This year’s NFDA Cremation and Burial Report shined some light on interesting statistics and trends about the current state of funeral service — and where it’s heading. We’ve dug through the report and wanted to share the highlights that funeral directors need to know.
No surprise here, right? Cremation outnumbers burial already at a rate of 53.5% to 40.5%. In fact, it’s the third consecutive year that cremation rates have outpaced burials. That’s expected to increase a lot more in the future. In the next 20 years, data suggests the rate will increase by another 30%, according to the NFDA’s report.
In a press release, the NFDA said “the national cremation rate will reach nearly 80% (or 2.80 million cremations per year) by 2035, based on a variety of factors including changing consumer preference, weakening religious prohibitions and environmental concerns.”
Some areas will exceed that 80% mark much faster. 12 states (Colorado, Hawaii, Maine, Michigan, Minnesota, Montana, Nevada, New Hampshire, Oregon, Washington, Wisconsin and Wyoming) are expected to exceed the 80% cremation rate around 2025-2030.
Rising Cremation Impacting Funeral Home’s Bottom Line
The rising cremation rate is having a big impact on funeral service. As the NFDA report notes, “The increasing cremation rate has been the most significant challenge to the funeral service industry since cremation is performed at a much lower cost than burial. Cremation revenue is also limited because most funeral homes do not own a crematory and must contract the services of a third party.”
To cope with the loss of revenue, the report believes funeral home’s will begin to focus on offering more memorial products and specialized services to cater to families choosing cremation.
Few Families Aware of Options When Choosing Cremation
As more families choose cremation, it’s increasingly important for funeral homes to educate families about their options. As it stands, few are aware of all the options available. The report notes that only 26.9% of families were aware that they could have a full funeral service when to choosing cremation.
Funeral homes should prioritize educating families about their options. It’s one of the big reasons NFDA developed their Remembering A Life program. The program’s goal is to offer “guidance on how to start the planning process, the kinds of decisions consumers will make, and the many options available to make a tribute personal and meaningful.”
(For other resources on how to educate families about the importance of funeral service and the options available to them, make sure to subscribe to our newsletter and follow our blog!)

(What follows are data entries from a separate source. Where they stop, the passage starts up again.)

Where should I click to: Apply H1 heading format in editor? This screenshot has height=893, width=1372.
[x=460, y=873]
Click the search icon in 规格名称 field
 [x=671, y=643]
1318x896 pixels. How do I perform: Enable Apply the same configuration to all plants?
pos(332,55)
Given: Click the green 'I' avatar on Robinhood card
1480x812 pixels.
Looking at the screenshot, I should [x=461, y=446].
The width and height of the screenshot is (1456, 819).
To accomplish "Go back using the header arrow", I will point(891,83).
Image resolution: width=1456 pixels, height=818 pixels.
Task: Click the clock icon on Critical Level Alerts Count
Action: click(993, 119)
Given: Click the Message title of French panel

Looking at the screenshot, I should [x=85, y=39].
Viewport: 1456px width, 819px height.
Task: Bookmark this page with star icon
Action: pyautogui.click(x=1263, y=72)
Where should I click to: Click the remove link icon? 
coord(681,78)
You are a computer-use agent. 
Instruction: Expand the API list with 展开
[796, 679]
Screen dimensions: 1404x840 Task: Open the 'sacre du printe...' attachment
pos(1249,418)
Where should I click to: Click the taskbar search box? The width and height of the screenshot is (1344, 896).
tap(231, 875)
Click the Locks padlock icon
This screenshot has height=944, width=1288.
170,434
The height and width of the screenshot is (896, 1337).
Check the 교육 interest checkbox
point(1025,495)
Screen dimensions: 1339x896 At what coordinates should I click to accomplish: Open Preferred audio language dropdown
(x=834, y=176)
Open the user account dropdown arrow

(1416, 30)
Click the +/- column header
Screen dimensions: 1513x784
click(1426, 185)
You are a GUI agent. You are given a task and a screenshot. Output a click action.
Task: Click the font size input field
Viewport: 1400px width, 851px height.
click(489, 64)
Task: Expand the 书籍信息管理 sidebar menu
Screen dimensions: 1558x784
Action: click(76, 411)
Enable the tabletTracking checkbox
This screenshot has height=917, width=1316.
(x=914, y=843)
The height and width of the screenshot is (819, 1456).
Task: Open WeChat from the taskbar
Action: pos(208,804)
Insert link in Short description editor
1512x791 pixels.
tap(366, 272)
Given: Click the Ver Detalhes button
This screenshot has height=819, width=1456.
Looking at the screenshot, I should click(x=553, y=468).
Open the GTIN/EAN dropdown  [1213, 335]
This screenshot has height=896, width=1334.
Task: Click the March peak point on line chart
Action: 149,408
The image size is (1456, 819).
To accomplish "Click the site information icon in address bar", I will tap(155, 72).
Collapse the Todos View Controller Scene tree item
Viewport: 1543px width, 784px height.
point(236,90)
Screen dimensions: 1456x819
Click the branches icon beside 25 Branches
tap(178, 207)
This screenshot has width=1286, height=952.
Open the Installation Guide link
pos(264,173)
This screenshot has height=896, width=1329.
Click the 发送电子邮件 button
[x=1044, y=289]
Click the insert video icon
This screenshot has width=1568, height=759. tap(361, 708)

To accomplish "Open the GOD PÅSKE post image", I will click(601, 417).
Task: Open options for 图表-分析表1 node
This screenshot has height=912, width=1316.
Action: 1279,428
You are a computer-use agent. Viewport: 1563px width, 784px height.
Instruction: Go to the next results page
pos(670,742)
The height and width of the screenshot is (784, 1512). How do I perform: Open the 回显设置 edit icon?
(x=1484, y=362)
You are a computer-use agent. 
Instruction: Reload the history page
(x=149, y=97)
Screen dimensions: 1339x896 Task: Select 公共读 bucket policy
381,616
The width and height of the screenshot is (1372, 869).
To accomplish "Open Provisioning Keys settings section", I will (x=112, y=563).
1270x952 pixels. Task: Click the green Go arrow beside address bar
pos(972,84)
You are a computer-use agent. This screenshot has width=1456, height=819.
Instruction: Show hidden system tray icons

External Factors Influencing Funeral Service
Going beyond cremation, the 2018 Cremation and Burial Report found some other interesting statistics. Below are the highlights from the report.
- It’s expected the demand for services in the funeral profession will remain steady over the next five years, and even increase. The report cites the increasing death rates and aging Boomer population as the main reasons for a steady demand for funeral service. By 2030, the entirety of the Baby Boomer generation will be 65 and older. It also means for the first time in American history, there will be more older adults (65 and older) then there are children in the country.
- Per Capita Disposable Income is expected to increase at the average annual rate of 2.7%, which according to the report, should mean that consumer concerns about funeral costs should diminish.
- E-commerce sales will grow at an annual rate of 7.8%. This could either be good or bad news for funeral homes. If your funeral home already offers e-commerce and online sales of things like flowers and memorial products, then it’s good news. But if your funeral home only offers these things onsite, then it’s bad news. As the report notes, “major online retailers offer caskets, urns and memorial items and allow consumers to compare prices, which poses an increasing threat to the funeral service industry.”